(Beginning of Given records)

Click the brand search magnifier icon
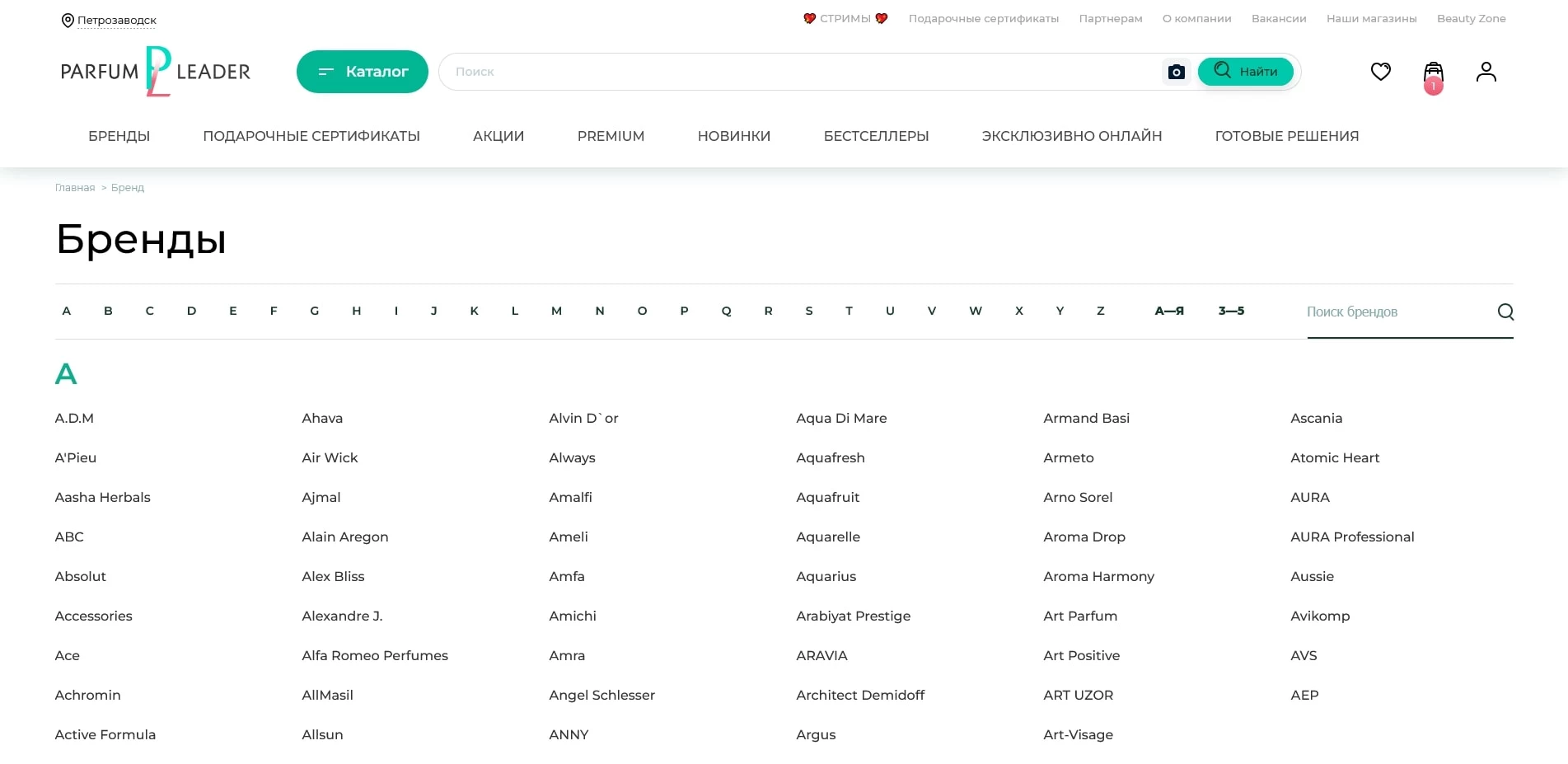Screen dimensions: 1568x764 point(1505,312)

(End of Given records)
(Beginning of Given records)

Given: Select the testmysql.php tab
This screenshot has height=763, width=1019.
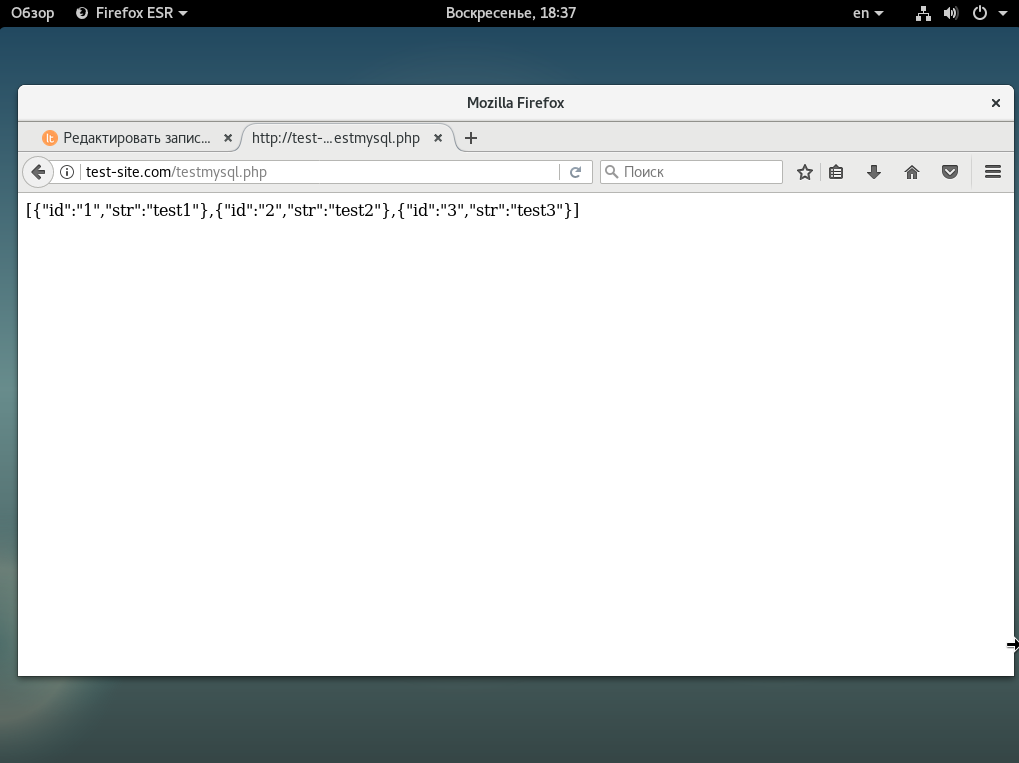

(End of Given records)
(Beginning of Given records)

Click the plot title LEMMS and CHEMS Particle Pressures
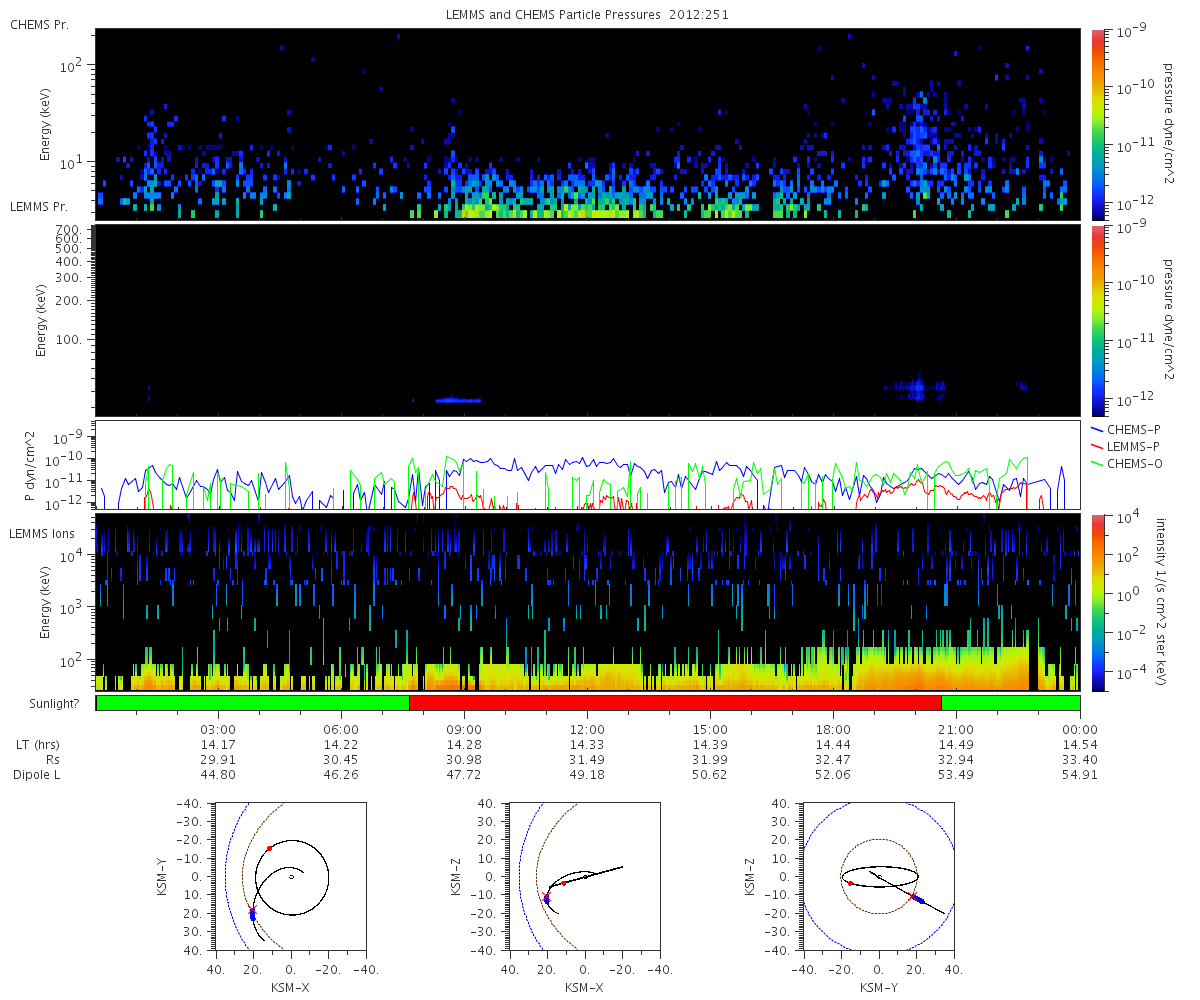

(End of Given records)

Exercise: Using the entries shown above, reproduce verbatim the lines from the line bearing "Given: Select the testmysql.php tab" to the line bearing "This screenshot has height=763, width=1019.", inclusive.

Solved problem:
Given: Select the testmysql.php tab
This screenshot has height=763, width=1019.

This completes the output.